Public Function URLEncode(ByVal StringToEncode As String) As String
   Dim i                As Integer
   Dim iAsc             As Long
   Dim sTemp            As String
   
   Dim ByteArrayToEncode() As Byte
 
   ByteArrayToEncode = ADO_EncodeUTF8(StringToEncode)
   
   For i = 0 To UBound(ByteArrayToEncode)
      iAsc = ByteArrayToEncode(i)
      Select Case iAsc
         Case 32 'space
            sTemp = "+"
         Case 48 To 57, 65 To 90, 97 To 122
            sTemp = Chr(ByteArrayToEncode(i))
         Case Else
            Debug.Print iAsc
            sTemp = "%" & Hex(iAsc)
      End Select
      URLEncode = URLEncode & sTemp
   Next
 
End Function
 
 
'Purpose: UTF16 to UTF8 using ADO
Public Function ADO_EncodeUTF8(ByVal strUTF16 As String) As Byte()
 
   Dim objStream        As Object
   Dim data()           As Byte
 
   Set objStream = CreateObject("ADODB.Stream")
   objStream.Charset = "utf-8"
   objStream.Mode = adModeReadWrite
   objStream.Type = adTypeText
   objStream.Open
   objStream.WriteText strUTF16
   objStream.Flush
   objStream.Position = 0
   objStream.Type = adTypeBinary
   objStream.Read 3 ' skip BOM
   data = objStream.Read()
   objStream.Close
   ADO_EncodeUTF8 = data
 
End Function

Open in new window

0
 
alexspiAuthor Commented:
I noticed that posting the question messed up some of the characters. I'll give it another try: when I say above
... the string "±²³" should be encoded as %CE%B1%CE%B2%CE%B3 ...
should read
... the string "lowercase alpha,  lowercase beta, lowercase gamma" should be encoded as %CE%B1%CE%B2%CE%B3 ...
0
 
danaseamanCommented:
Please try this code.
   'lowercase alpha, beta, gamma
   sUni = ChrW(&H3B1) & ChrW(&H3B2) & ChrW(&H3B3)

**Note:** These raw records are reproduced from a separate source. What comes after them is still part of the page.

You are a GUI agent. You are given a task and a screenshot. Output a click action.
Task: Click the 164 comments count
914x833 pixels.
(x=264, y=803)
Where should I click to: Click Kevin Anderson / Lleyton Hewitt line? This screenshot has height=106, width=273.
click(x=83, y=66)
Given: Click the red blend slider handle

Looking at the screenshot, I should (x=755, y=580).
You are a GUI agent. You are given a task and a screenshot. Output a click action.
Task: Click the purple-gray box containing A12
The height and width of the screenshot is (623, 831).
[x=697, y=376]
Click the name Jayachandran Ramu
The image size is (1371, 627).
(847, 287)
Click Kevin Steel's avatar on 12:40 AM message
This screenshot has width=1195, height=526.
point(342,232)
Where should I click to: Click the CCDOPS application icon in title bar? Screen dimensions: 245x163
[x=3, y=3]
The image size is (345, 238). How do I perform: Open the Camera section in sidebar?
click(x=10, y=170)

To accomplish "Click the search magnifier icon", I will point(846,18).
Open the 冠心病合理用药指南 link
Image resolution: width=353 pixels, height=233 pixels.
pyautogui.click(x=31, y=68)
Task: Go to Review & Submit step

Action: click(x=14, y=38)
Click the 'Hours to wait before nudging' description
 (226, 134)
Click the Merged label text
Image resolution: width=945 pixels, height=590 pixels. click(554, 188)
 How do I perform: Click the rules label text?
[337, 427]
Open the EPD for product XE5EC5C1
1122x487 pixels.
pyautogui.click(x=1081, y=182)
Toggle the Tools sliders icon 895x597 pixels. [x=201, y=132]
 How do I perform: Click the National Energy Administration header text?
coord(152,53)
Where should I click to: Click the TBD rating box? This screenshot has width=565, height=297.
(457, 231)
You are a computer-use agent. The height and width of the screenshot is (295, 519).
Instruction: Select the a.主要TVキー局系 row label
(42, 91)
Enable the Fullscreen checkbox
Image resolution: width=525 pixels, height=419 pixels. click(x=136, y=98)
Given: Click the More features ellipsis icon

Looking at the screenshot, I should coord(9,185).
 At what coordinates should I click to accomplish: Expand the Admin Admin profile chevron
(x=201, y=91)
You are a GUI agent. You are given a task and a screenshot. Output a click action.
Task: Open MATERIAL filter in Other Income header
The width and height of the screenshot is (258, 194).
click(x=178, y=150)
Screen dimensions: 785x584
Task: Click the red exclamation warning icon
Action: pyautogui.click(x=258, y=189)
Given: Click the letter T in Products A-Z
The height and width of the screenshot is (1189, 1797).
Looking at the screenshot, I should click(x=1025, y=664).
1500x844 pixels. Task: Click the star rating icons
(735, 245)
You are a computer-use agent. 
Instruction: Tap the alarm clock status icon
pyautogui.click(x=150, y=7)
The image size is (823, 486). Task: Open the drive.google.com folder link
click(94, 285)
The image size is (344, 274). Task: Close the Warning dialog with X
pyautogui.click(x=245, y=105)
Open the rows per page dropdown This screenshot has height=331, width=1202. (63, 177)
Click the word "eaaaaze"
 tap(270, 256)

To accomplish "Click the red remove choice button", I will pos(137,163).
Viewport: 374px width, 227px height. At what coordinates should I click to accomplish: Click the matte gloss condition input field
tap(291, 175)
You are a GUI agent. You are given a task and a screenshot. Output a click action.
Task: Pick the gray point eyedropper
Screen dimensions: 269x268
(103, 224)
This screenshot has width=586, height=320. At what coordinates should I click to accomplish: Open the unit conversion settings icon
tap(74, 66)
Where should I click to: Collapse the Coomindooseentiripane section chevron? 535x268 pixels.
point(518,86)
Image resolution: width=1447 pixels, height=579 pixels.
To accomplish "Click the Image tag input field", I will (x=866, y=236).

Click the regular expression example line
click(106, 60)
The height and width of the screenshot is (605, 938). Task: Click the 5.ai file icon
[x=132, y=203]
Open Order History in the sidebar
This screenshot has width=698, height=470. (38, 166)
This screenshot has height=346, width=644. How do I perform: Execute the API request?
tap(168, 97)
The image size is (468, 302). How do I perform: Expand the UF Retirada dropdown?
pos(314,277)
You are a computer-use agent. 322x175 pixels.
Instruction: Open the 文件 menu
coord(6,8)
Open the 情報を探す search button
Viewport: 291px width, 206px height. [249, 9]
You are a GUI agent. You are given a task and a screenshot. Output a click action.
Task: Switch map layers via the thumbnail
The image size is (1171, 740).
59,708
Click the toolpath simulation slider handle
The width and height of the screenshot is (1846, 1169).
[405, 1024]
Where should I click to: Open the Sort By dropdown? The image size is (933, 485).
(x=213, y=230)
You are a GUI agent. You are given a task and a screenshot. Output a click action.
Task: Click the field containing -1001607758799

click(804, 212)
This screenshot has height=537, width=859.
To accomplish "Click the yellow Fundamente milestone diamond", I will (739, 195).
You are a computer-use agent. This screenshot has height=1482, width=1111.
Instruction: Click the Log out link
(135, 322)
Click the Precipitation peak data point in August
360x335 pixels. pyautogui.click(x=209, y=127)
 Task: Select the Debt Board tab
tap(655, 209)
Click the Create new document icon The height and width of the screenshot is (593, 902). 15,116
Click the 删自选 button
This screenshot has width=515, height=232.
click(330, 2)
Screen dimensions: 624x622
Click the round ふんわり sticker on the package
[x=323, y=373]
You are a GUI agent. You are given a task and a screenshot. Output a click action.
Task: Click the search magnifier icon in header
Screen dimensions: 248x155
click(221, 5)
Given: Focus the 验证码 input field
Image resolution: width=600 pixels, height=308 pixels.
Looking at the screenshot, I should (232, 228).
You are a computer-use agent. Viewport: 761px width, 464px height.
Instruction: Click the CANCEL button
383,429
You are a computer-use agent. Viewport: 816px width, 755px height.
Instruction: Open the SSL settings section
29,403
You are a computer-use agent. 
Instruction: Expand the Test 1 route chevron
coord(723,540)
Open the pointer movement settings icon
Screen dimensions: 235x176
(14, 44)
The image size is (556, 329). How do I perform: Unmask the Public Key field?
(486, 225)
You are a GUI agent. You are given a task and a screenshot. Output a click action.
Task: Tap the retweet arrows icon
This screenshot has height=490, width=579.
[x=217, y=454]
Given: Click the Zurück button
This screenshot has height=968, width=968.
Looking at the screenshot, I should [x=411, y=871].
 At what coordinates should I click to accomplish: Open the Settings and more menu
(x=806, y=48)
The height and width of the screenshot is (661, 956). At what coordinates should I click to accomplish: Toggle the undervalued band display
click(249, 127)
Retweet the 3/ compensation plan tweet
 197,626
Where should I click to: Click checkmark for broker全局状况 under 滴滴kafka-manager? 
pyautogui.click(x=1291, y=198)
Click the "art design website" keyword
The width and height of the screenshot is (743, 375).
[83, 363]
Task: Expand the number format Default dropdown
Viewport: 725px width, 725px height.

Function URLEncode returns %CE%B1%CE%B2%CE%B3


Option Explicit
 
Private Const adTypeBinary As Long = 1
Private Const adTypeText As Long = 2
Private Const adModeReadWrite As Long = 3
 
Private Sub Form_Load()
   Dim sUni             As String
   'lowercase alpha, beta, gamma
   sUni = ChrW(&H3B1) & ChrW(&H3B2) & ChrW(&H3B3)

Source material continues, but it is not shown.